If you choose to have the funds deposited in your bank account, the amount should be credited within two business days of the redemption date.
What Are the Tax Implications of Redeeming Bonds?
Redeeming bonds does create a tax liability. The interest that you earn is taxable at the federal level but is exempt from any state and local income taxes.
Savings bonds are also subject to federal and state inheritance, gift, and excise taxes if you are inheriting or receiving the bond from someone else.
Frequently Asked Questions (FAQs)
How do I redeem a savings bond whose owner is deceased?
If the owner of a savings bond passes away, the payable on death (POD) survivor can redeem the bond using the normal redemption methods detailed above. They can also ask for the bond to be reissued under their own name.
If no survivor is named on the bond, the bonds are worth less than $100,000, and there are no court proceedings related to the decedent’s estate, you can file FS Form 5336 to redeem the bonds.

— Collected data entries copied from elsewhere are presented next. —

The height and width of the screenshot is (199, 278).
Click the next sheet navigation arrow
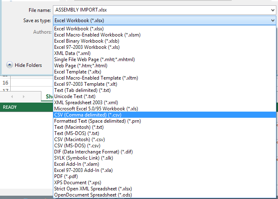pos(23,96)
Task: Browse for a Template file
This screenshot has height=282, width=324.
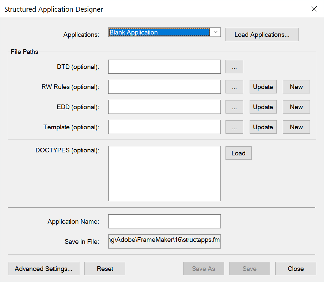Action: 234,127
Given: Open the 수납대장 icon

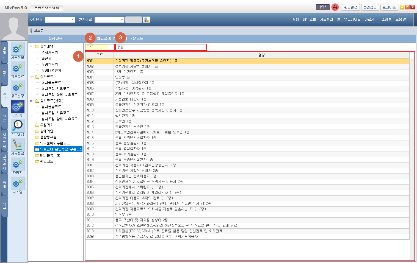Looking at the screenshot, I should (18, 126).
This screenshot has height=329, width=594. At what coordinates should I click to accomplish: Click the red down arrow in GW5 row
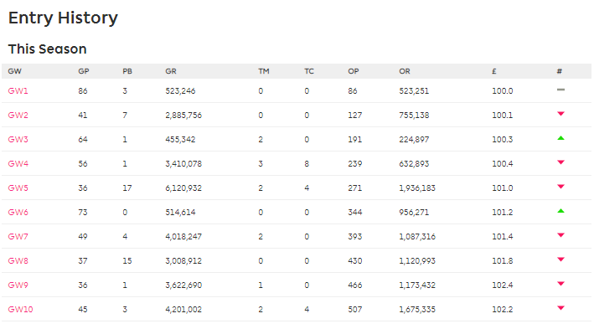click(x=560, y=187)
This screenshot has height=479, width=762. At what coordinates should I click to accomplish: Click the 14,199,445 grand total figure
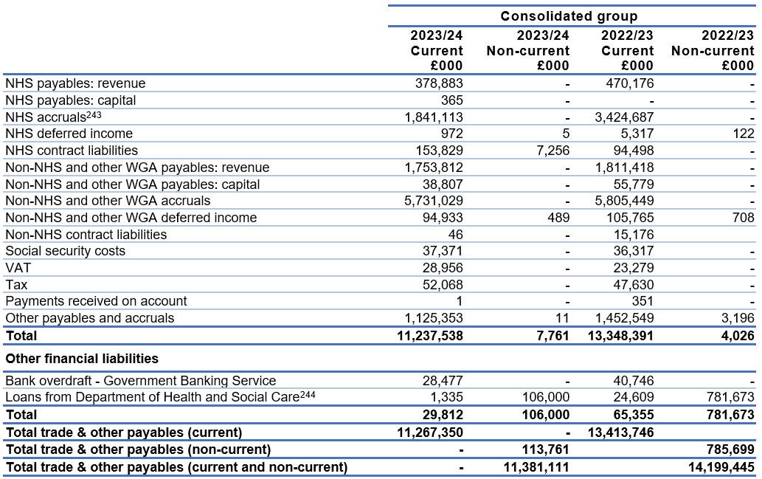coord(721,467)
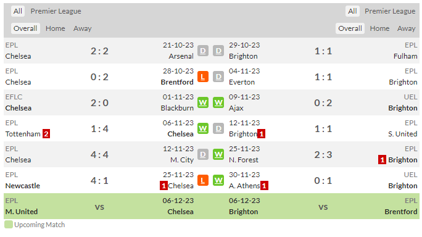Switch to left Premier League tab
422x237 pixels.
tap(56, 11)
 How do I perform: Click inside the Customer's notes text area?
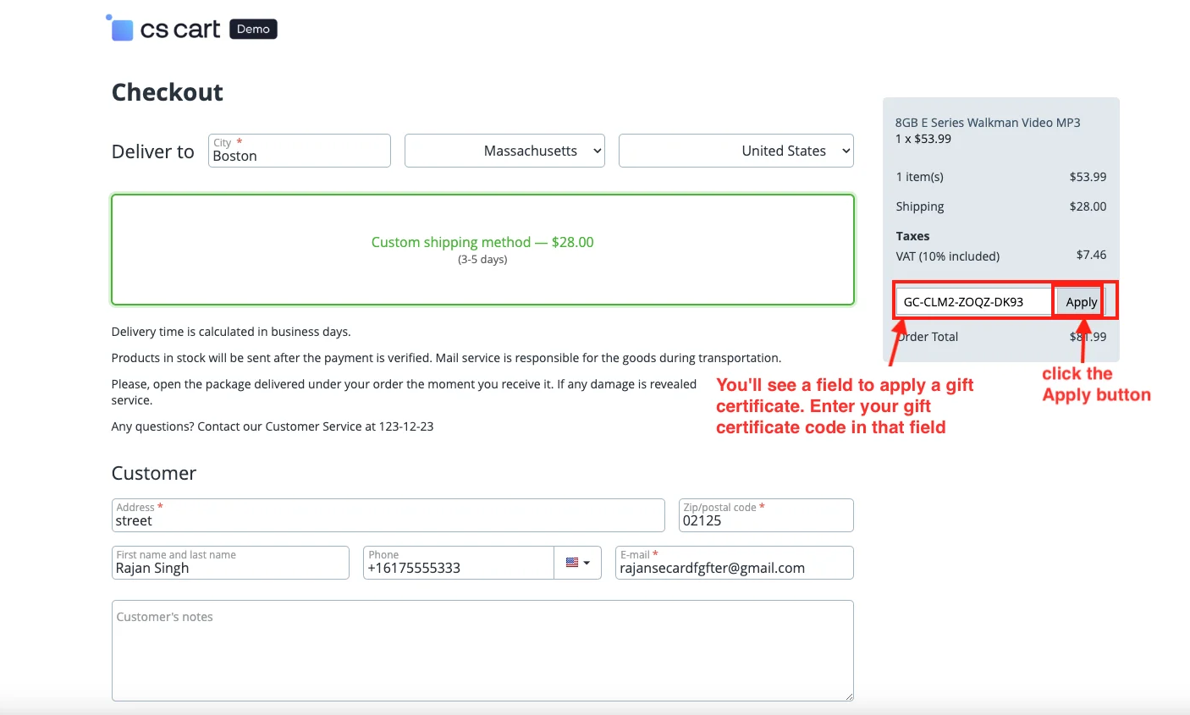pos(482,650)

If a court is involved or the bonds are worth more than $100,000, the Treasury has specific instructions based on your role in the estate.
How do I redeem a childhood savings bond after marriage?
If your name has changed because you’ve gotten married, you can redeem a savings bond as you normally would. If you’re cashing a paper bond, you’ll have to sign using both your maiden and married names.
How do I redeem a paper savings bond that has been damaged? What if I lost it?
If you have a savings bond that has been damaged or lost, you can still get your money back. You’ll need to file FS Form 1048, which asks for the issue date, face amount, and bond number of the lost or damaged bond. You also have to provide other information, such as how the bond was lost or damaged.
On the form, you can request that the Treasury deposit payment for the bonds into your bank account, or ask the Treasury to issue you a substitute bond.